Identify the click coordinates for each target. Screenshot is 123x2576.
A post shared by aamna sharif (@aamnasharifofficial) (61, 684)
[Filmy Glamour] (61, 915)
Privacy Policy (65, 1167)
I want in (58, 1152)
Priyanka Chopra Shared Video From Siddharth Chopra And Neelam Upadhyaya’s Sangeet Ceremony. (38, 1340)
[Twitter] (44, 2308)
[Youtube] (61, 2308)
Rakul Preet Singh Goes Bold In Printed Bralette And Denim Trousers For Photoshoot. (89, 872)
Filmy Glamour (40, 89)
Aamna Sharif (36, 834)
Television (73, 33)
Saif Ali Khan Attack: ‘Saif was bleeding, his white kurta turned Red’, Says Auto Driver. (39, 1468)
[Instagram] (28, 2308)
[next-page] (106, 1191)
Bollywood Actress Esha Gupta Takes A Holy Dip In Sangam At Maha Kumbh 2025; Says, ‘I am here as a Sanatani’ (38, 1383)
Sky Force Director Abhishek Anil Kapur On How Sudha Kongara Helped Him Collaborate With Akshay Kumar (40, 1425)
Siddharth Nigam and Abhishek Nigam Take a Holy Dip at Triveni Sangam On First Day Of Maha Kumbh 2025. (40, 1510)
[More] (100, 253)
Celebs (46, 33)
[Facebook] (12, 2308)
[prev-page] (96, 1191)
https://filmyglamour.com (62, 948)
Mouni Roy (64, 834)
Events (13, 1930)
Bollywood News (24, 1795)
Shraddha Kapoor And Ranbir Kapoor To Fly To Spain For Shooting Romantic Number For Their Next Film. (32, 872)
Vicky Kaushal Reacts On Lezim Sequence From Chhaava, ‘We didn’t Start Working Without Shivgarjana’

WORK TO COMPLETE: Lines holding the word "Maha" should be copied from the entries above.

EXERCISE ANSWER:
Bollywood Actress Esha Gupta Takes A Holy Dip In Sangam At Maha Kumbh 2025; Says, ‘I am here as a Sanatani’ (38, 1383)
Siddharth Nigam and Abhishek Nigam Take a Holy Dip at Triveni Sangam On First Day Of Maha Kumbh 2025. (40, 1510)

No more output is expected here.